Single by Ellie Goulding

from the album Halcyon
- Released: 30 January 2013
- Recorded: 2012
- Studio: Splendido (Wales)
- Length: 4:03
- Label: Polydor
- Songwriters: Ellie Goulding; John Fortis;
- Producer: John Fortis

Ellie Goulding singles chronology
| "Figure 8" (2012) | "Explosions" (2013) | "I Need Your Love" (2013) |

Music video
- "Explosions" on YouTube

= Explosions (song) =

2013 single by Ellie Goulding

"Explosions" is a song by English singer-songwriter Ellie Goulding from her second studio album, Halcyon (2012). Written by Goulding and John Fortis, it was released as a promotional single on iTunes Ireland on 3 August 2012 and on iTunes UK on 1 October 2012, but was removed shortly thereafter on both occasions. In late January 2013, it was announced that the track would be released as the official third single from the album. The official music video premiered on 30 January 2013 and consists of exclusive live footage of Goulding from the Halcyon Days Tour.

==Commercial performance==
Following its use on ITV's "Where Drama Lives" advertisement, "Explosions" debuted at number 122 on the UK Singles Chart for the week ending 26 January 2013, jumping to number thirty-three the following week on sales of 9,851 copies. In its sixth week, the song rose to its peak position of number thirteen, selling 24,269 copies. The single had sold over 200,000 copies in the UK as of August 2013, and was certified silver by the British Phonographic Industry (BPI) on 20 September 2013.

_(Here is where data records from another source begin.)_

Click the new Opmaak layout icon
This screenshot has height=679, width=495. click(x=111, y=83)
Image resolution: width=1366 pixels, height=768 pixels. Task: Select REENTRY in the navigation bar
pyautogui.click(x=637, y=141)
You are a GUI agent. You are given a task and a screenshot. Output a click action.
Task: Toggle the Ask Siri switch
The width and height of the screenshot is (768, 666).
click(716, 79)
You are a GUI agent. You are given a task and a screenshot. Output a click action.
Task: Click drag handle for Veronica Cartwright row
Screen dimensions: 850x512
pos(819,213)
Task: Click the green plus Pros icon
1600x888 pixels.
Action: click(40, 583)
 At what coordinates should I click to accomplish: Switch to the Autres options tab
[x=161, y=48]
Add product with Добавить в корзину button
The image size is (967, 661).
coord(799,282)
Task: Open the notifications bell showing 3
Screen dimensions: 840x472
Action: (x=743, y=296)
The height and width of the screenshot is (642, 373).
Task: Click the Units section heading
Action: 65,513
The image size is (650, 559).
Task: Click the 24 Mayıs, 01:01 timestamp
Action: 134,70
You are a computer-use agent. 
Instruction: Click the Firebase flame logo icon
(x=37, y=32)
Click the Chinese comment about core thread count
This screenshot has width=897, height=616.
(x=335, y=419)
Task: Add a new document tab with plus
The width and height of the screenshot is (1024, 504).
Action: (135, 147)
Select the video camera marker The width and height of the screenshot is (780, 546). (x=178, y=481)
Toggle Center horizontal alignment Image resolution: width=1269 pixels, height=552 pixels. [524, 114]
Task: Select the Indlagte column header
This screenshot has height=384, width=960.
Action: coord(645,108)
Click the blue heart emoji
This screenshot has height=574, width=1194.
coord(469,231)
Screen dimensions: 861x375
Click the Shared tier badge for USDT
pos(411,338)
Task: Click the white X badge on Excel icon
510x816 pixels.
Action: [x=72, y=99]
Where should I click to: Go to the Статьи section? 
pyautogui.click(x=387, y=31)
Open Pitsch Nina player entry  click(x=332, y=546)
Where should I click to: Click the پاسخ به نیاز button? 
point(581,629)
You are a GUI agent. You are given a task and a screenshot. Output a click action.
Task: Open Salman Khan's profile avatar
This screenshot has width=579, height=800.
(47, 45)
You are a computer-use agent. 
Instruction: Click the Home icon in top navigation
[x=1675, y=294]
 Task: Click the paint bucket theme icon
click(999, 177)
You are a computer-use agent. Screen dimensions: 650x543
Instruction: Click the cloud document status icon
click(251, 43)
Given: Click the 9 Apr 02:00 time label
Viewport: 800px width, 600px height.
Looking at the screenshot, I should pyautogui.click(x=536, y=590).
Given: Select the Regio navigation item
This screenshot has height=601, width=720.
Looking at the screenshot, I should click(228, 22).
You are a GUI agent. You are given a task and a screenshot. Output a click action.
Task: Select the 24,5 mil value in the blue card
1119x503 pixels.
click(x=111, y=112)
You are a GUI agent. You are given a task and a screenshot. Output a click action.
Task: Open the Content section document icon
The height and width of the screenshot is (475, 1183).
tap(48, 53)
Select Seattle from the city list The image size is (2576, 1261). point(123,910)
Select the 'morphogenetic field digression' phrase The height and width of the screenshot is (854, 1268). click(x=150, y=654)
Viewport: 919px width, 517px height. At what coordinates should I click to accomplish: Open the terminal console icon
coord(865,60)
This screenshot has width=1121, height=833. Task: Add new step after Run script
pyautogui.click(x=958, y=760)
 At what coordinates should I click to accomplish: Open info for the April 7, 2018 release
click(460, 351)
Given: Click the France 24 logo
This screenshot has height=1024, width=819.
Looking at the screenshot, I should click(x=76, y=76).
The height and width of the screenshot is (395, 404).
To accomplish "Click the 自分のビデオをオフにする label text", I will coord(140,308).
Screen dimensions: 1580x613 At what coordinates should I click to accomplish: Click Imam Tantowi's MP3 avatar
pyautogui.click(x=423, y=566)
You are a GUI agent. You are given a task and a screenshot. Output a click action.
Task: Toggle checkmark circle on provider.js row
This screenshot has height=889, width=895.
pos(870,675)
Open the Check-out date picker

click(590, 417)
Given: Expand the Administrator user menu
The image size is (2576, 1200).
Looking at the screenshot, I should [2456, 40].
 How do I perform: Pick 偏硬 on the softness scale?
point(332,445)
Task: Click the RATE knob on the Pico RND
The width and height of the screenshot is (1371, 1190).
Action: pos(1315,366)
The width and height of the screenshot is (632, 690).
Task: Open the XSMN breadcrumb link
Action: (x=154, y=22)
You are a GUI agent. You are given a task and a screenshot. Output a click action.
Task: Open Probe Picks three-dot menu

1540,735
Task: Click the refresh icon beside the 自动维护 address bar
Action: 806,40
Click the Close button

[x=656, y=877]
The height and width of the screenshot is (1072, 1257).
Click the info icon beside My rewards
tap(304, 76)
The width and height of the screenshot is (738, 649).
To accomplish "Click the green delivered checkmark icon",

"Explosions" entered the Billboard Hot 100 at number 100 on the issue dated 1 March 2014, following the song's use in television commercials for the American film Endless Love.

==Personnel==
Credits adapted from the liner notes of Halcyon.

- Ellie Goulding – vocals
- Ben Baptie – mixing assistant
- Tom Elmhirst – mixing
- John Fortis – keyboards, production, programming
- Ashley Krajewski – additional programming, engineering
- Kirsty Mangan – violin
- George Murphy – engineering

==Charts==

===Weekly charts===

| Chart (2013–14) | Peak position |
|---|---|
| Euro Digital Song Sales (Billboard) | 18 |
| Ireland (IRMA) | 51 |
| Scottish Singles Sales (Official Charts) | 16 |
| Slovakia Airplay (ČNS IFPI) | 95 |
| UK Singles (Official Charts) | 13 |
| US Billboard Hot 100 | 100 |

===Year-end charts===

| Chart (2013) | Position |
|---|---|
| UK Singles (Official Charts Company) | 93 |

==Certifications==

| Region | Certification | Certified units/sales |
| United Kingdom (BPI) | Gold | 400,000^{‡} |
^{‡} Sales+streaming figures based on certification alone.